「啊,對了,已經十一月了。」歐陽君目光落在下降的層數上,輕輕嘆了一聲,「快要到她的生日了吧。」
這種話從前任嘴裡說出來讓人感覺奇怪,雲揚撇了撇嘴,心想,還不用你提醒。
但出於禮貌,她應道:「明天。」
「唐月樓現在還是不過生日嗎?」歐陽君忽然問。
雲揚一愣,沒明白她是什麼意思:「什麼?」
見她一副完全狀況外的表情,歐陽君倒是有些意外,雲揚皺起眉頭,立刻追問:「什麼意思?什麼叫不過生日?」
「唐月樓從來不過生日,」歐陽君頓了頓,還是接了下去,「因為她的媽媽就是在她生日那天自殺的。」
……
歐陽君說她見過唐夫人一面——當然不是年輕的這位——那時候她大概五六歲,養的貓從家裡跑出去,她追到路上,看到了貓被車碾過的屍體。

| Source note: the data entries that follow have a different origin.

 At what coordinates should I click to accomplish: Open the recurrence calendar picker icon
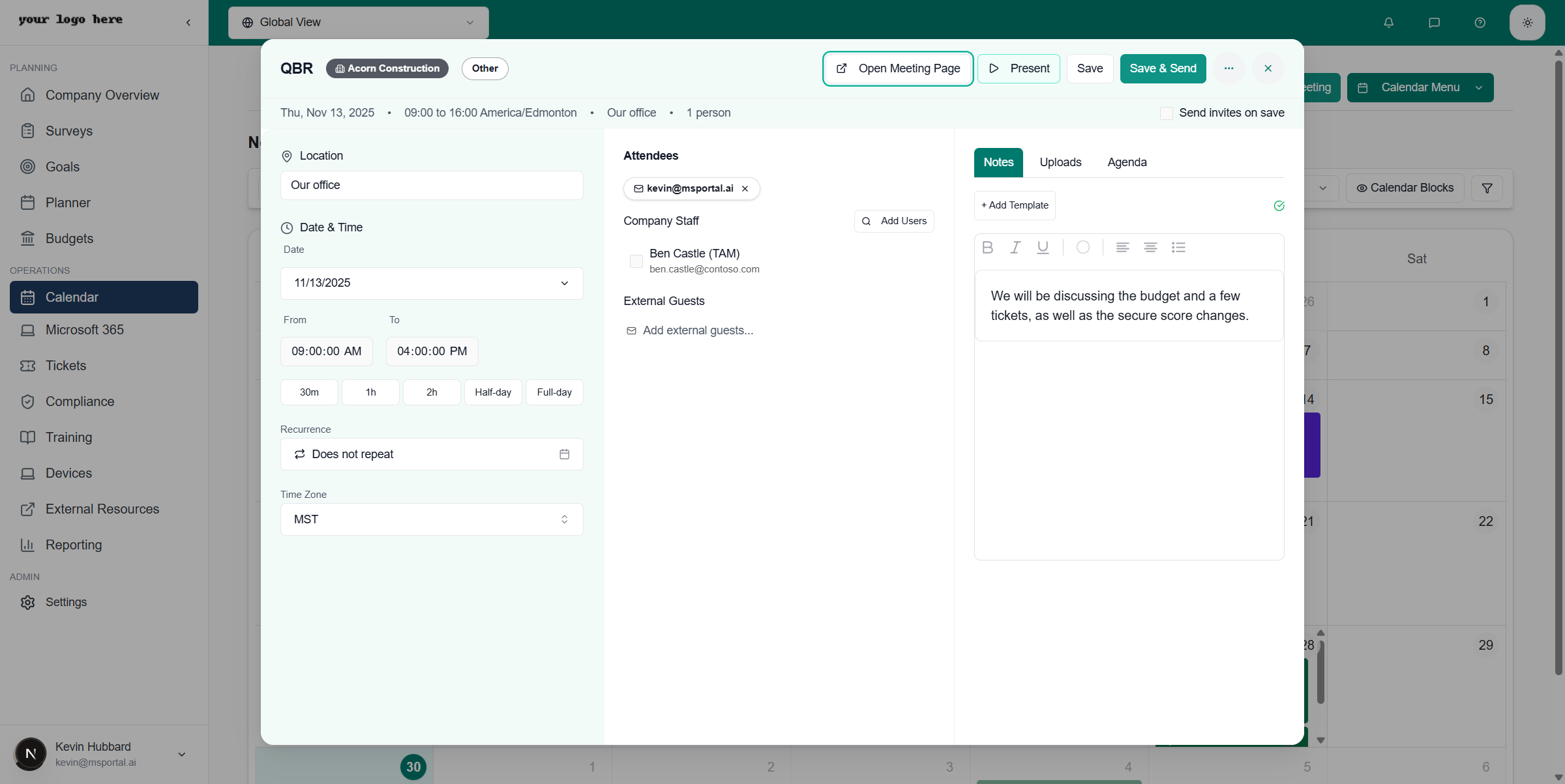[x=565, y=454]
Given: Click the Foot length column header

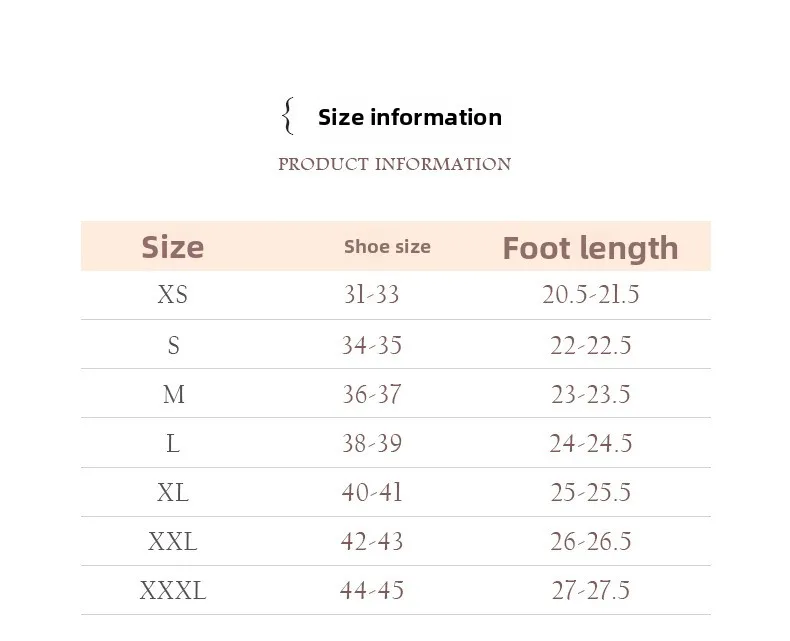Looking at the screenshot, I should coord(590,248).
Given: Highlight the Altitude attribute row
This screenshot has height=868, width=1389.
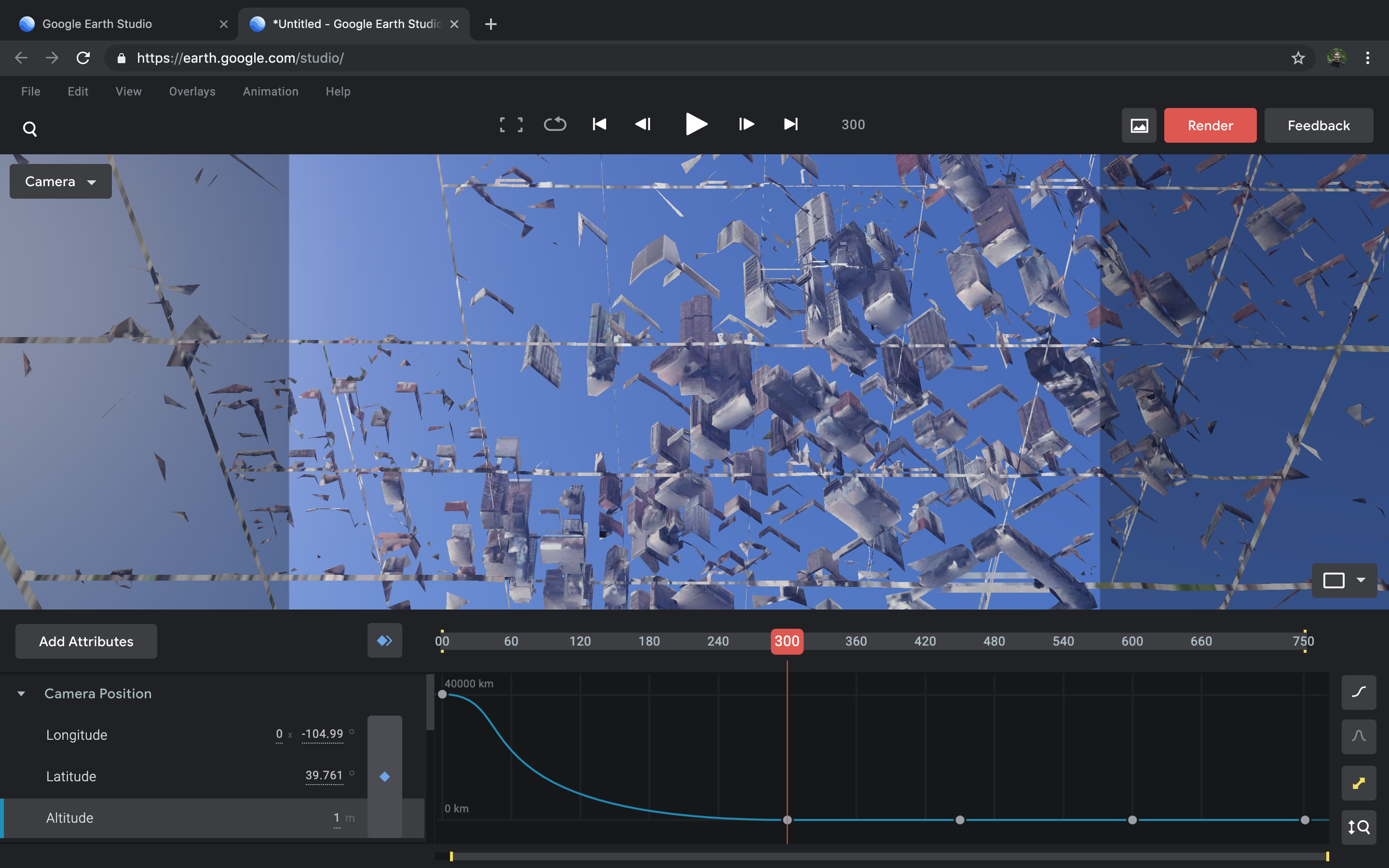Looking at the screenshot, I should 70,817.
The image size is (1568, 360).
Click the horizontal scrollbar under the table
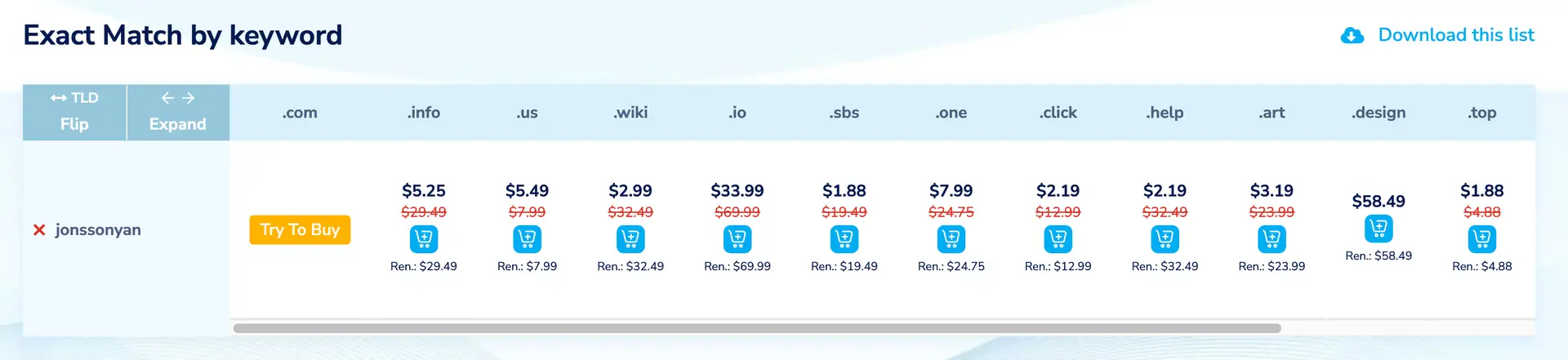757,328
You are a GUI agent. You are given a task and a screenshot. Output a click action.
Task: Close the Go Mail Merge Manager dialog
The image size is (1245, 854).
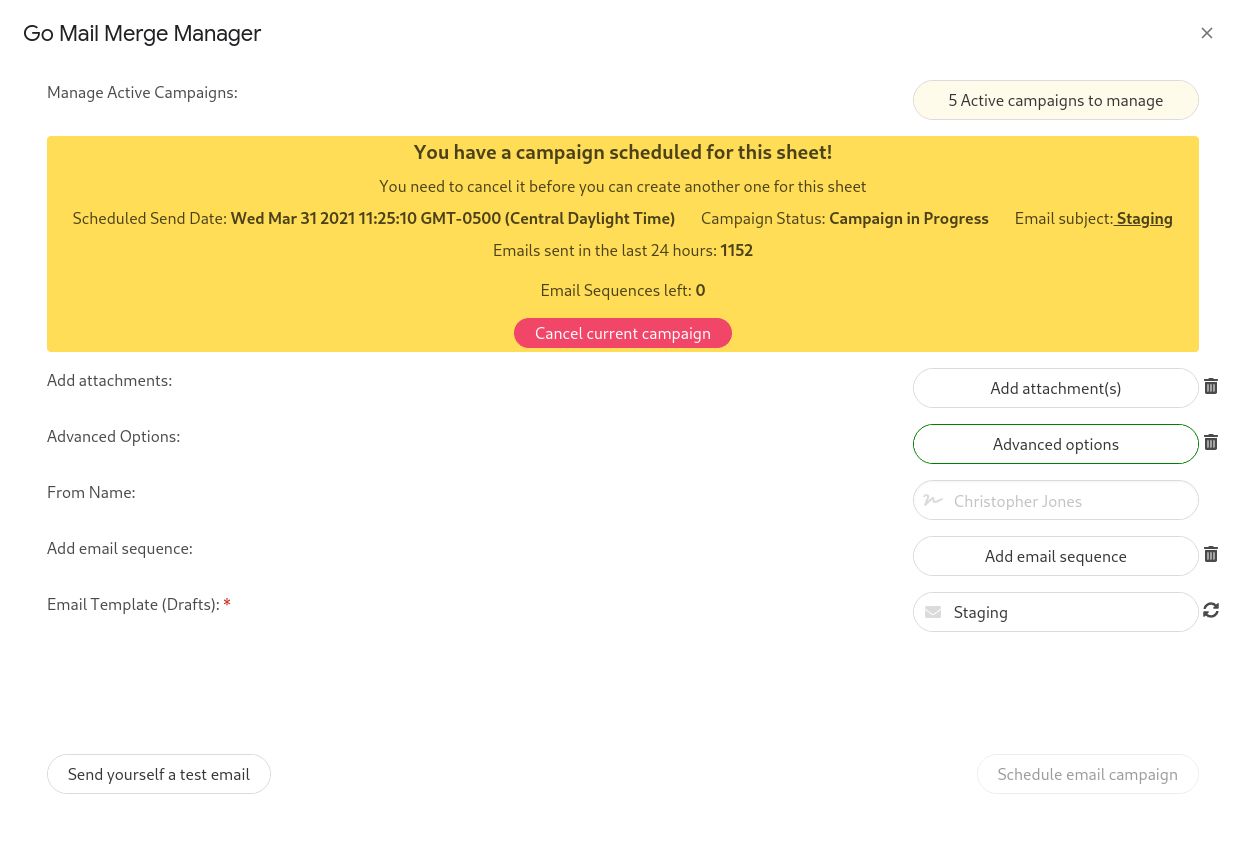1207,32
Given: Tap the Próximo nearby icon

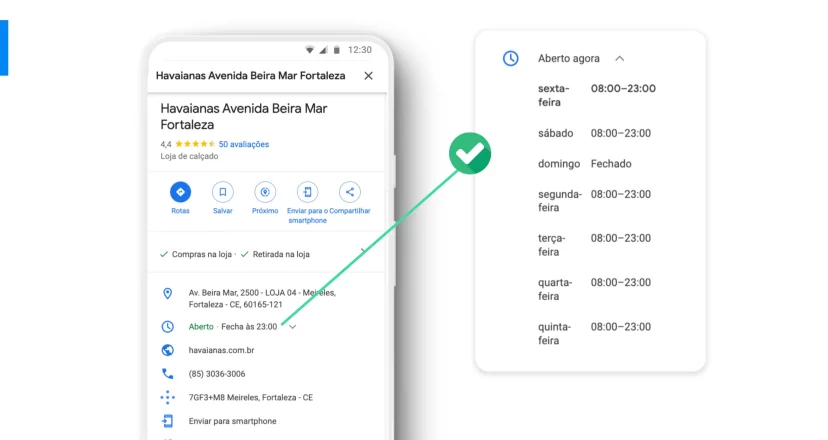Looking at the screenshot, I should 265,192.
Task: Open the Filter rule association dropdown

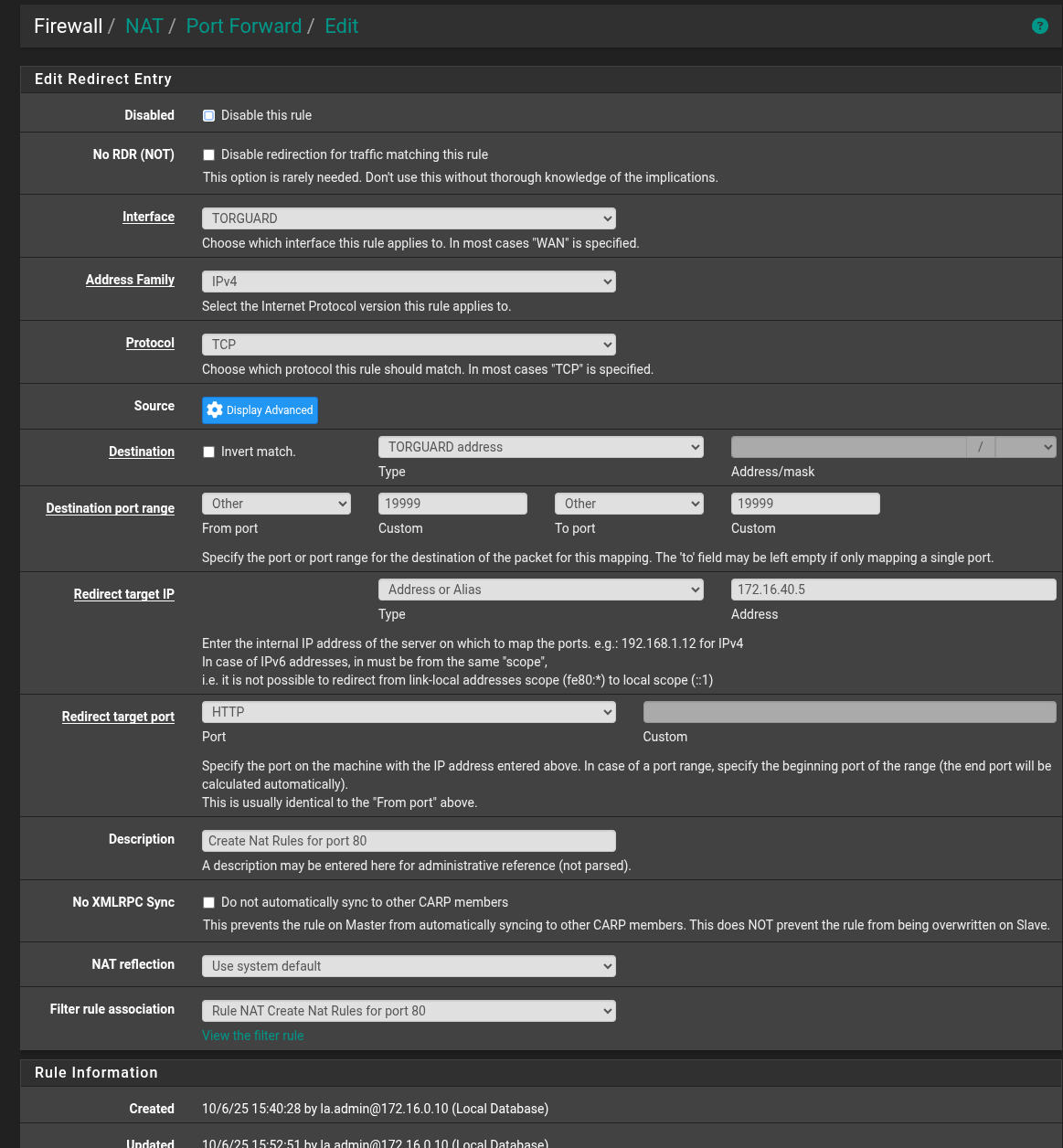Action: coord(408,1011)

「唐夫人聽見了我的哭聲,從房子裡出來,給我端了一杯溫水,好像是蜂蜜水吧,我記得是甜的。」
沒人能未卜先知,她那時候當然不知道這就是這個女人生命最後的日子。她不認識唐夫人,也已經忘了那時候兩人說了些什麼,但她記得那天下午,女人和她一起把貓的屍體埋進了路邊的花園。
女人溫和友善,對一個素不相識的小女孩也無比耐心,她手很巧,用一塊木板給小貓雕刻了墓碑,問了歐陽君這隻貓的名字。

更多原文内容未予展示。